-- TO DO --
For this listing, the lines between the one holding "Our Publications (95, 1914)" and the one holding "Correspondents (91, 1896)", inclusive, must be set down exactly.

Start of ENTRIES PROVIDED

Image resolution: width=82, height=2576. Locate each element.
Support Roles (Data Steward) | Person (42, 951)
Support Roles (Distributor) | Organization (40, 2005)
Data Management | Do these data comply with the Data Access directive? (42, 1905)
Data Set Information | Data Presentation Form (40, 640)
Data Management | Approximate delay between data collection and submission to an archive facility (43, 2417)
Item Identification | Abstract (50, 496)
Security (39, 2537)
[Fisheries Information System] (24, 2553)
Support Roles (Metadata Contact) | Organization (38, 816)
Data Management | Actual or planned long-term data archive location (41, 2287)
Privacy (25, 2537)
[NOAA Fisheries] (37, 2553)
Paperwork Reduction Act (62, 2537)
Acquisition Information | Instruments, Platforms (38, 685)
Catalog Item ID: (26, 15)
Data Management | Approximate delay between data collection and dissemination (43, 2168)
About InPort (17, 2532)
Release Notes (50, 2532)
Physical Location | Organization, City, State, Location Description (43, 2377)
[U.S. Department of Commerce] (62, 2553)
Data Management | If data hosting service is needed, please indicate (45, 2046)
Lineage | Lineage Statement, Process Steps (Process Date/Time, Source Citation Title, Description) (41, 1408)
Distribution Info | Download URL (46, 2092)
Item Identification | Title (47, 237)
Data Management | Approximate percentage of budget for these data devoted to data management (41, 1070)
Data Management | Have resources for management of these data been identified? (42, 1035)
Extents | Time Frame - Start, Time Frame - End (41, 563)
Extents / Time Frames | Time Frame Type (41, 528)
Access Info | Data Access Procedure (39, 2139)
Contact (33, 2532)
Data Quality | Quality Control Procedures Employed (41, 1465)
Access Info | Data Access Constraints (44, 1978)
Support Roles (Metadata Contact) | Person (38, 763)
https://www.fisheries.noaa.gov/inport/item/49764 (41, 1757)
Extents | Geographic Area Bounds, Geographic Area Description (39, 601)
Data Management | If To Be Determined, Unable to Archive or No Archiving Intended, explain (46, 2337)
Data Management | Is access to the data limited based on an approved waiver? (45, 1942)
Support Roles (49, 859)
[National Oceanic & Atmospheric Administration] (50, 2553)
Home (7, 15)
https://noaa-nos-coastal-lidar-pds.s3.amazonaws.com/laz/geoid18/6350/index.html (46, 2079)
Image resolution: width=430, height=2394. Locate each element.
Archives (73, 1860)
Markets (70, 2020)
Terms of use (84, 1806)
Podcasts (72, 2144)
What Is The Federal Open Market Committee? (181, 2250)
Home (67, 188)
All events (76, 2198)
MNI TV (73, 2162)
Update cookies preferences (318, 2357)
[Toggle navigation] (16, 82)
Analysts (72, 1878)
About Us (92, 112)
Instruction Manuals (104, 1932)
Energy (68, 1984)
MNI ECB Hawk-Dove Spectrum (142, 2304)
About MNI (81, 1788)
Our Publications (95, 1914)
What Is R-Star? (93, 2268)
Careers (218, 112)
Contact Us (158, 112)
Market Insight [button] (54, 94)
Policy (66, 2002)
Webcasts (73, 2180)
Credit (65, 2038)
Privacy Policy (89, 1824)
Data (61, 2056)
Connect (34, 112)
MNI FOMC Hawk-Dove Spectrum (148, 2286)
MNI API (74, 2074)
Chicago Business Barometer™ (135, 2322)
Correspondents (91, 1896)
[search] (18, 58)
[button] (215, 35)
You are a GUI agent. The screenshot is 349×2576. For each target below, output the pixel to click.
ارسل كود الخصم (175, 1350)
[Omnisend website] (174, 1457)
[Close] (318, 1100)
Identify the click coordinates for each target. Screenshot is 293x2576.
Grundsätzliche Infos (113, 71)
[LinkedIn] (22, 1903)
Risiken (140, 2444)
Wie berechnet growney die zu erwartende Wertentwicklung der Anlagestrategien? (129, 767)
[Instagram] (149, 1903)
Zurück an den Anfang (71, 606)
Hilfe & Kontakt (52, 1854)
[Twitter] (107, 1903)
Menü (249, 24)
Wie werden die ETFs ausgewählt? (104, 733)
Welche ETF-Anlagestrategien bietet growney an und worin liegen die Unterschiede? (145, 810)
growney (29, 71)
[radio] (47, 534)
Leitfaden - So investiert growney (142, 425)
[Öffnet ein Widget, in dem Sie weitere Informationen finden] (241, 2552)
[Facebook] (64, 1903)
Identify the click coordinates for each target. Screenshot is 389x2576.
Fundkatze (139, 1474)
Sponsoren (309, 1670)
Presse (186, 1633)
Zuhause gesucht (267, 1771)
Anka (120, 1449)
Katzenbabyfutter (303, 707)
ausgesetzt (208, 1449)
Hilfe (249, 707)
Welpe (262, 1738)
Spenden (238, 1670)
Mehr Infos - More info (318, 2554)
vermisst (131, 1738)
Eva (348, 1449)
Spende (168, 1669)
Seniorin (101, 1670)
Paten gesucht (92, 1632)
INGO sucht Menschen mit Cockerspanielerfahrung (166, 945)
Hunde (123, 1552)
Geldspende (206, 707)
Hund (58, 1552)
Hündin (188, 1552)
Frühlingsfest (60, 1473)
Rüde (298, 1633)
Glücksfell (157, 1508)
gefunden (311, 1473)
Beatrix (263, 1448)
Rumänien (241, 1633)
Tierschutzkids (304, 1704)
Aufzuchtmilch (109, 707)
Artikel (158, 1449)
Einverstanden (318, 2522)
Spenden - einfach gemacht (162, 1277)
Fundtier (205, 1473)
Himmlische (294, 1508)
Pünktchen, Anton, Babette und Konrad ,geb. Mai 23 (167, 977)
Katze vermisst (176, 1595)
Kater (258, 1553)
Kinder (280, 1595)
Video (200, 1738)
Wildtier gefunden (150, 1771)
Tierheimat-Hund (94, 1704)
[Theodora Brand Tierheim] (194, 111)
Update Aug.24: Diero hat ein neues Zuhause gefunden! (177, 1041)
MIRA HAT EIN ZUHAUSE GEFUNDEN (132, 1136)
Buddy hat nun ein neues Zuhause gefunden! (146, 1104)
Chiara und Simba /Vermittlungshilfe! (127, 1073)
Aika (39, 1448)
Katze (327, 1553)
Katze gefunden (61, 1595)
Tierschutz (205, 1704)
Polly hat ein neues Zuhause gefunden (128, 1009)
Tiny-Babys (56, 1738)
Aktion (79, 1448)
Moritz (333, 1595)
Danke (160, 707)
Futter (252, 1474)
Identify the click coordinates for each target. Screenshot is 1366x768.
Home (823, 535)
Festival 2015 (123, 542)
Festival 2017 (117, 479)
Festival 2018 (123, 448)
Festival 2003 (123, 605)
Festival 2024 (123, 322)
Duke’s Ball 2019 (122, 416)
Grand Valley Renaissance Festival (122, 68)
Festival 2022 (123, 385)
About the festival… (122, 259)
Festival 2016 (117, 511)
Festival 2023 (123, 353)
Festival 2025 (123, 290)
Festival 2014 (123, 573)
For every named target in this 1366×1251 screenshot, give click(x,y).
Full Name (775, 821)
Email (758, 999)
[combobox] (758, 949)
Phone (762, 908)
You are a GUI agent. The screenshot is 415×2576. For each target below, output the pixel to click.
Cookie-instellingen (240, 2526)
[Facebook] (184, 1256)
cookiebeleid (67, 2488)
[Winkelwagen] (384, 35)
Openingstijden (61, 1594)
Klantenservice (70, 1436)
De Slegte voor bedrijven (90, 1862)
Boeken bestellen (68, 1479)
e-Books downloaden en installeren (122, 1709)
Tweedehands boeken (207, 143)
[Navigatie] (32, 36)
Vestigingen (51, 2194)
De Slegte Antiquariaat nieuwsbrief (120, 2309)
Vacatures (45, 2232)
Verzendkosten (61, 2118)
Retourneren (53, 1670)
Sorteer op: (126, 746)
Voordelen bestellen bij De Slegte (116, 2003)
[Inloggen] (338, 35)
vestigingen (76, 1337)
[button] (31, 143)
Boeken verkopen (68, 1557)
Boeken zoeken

End of ENTRIES PROVIDED

-- THE ANSWER --
Our Publications (95, 1914)
What Is R-Star? (93, 2268)
Careers (218, 112)
Contact Us (158, 112)
Market Insight [button] (54, 94)
Policy (66, 2002)
Webcasts (73, 2180)
Credit (65, 2038)
Privacy Policy (89, 1824)
Data (61, 2056)
Connect (34, 112)
MNI FOMC Hawk-Dove Spectrum (148, 2286)
MNI API (74, 2074)
Chicago Business Barometer™ (135, 2322)
Correspondents (91, 1896)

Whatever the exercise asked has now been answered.